I don’t mean to go on about those flying robots. You know, the ones with the tentacles? In Europe? Yeah, those. I don’t mean to go on about them, but they always seem to be in the news.

This time they’re going by a different name: Stratellites. And they’re taking up a new function: wi-fi.

StratelliteBob Jones has a lofty idea for improving communications around the world: Strategically float robotic airships above Earth as an alternative to unsightly telecom towers on the ground and expensive satellites in space.

Jones, a former NASA manager, envisions a fleet of unmanned “Stratellites” hovering in the atmosphere and blanketing large swaths of territory with wireless access for high-speed data and voice communications.
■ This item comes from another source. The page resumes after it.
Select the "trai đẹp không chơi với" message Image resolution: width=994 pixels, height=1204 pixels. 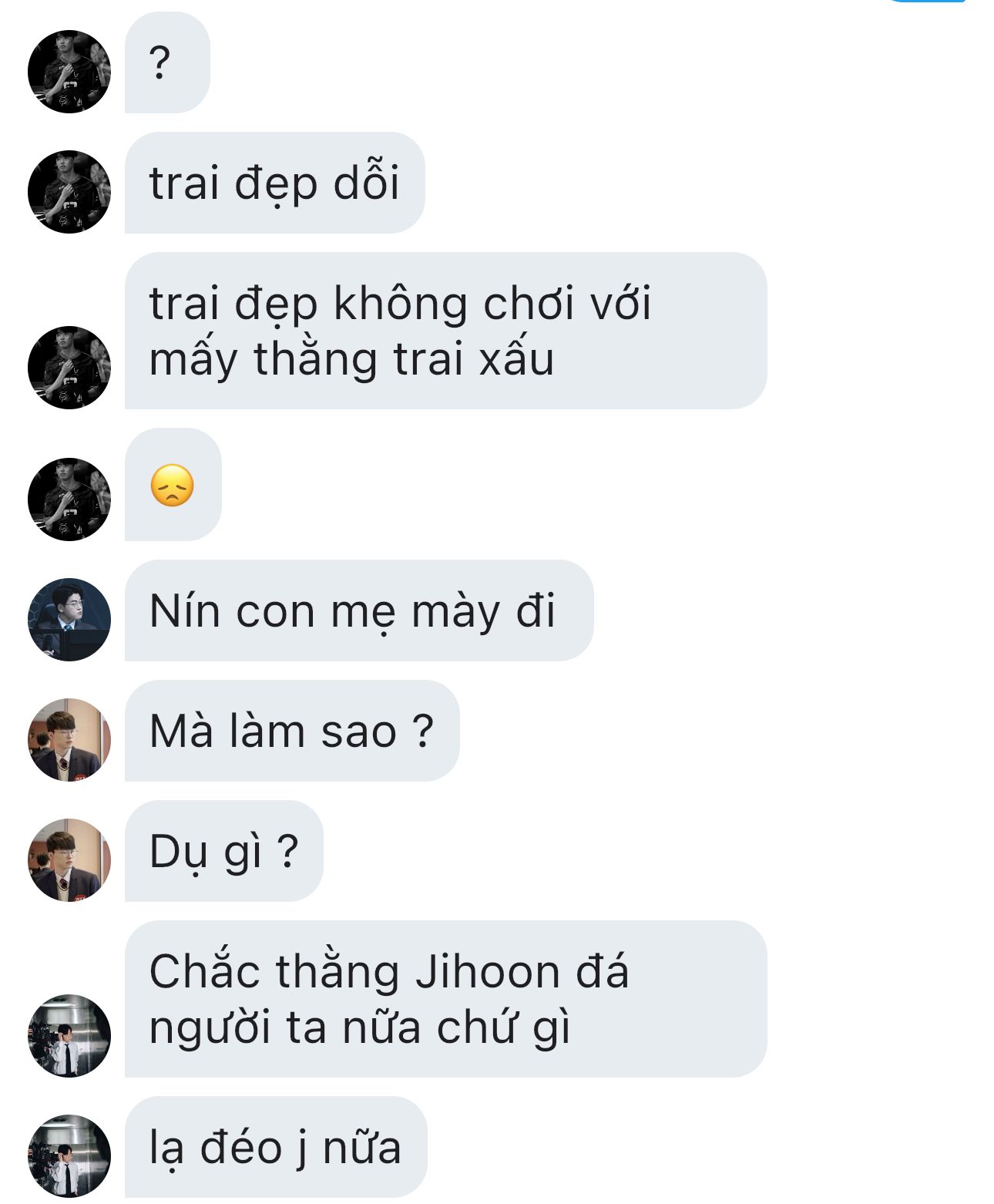click(x=445, y=331)
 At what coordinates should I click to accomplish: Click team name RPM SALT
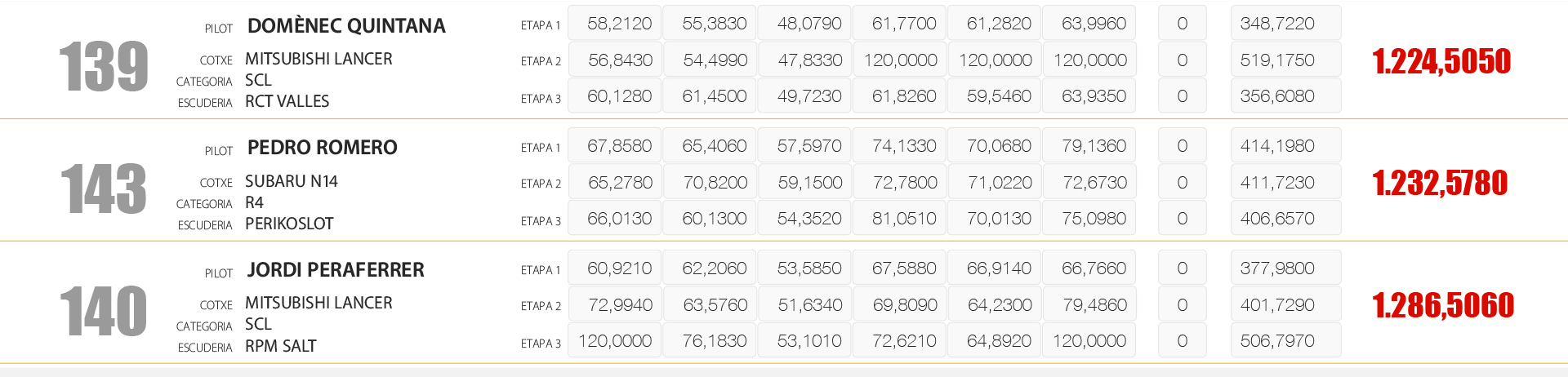[x=280, y=346]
…Jones believes his solar-powered, helium-filled Stratellites _ so named because they would hang in the stratosphere — could replace unsightly cell towers and cost less than satellites. Because of the airship’s altitude according to Jones, its radio equipment can cover an area the size of Texas.

Cell towers are hampered by line-of-sight limitations and limited range. Geostationary satellites suffer from the quarter-second it takes a signal to travel out 22,300 miles and back — insignificant in one-way TV transmissions, but terrible for two-way Internet computer communications.

The idea bubbled up and popped around the same time as the dot.com bust, yet it may be an idea whose time has come again. If so, Jones might want to consider some alternative fuels for getting his stratellites aloft.


Fuel Cell UAV

For example, he might look into fuel cells. These guys at the Georgia Institute of Technology got their flying robot aloft using a hydrogen fuel cell. And if hydrogen is cost prohibitive, Boing Boing says this company has build a machine that generates free energy.

Then again, if the comments and tags on that Google video are right, maybe not.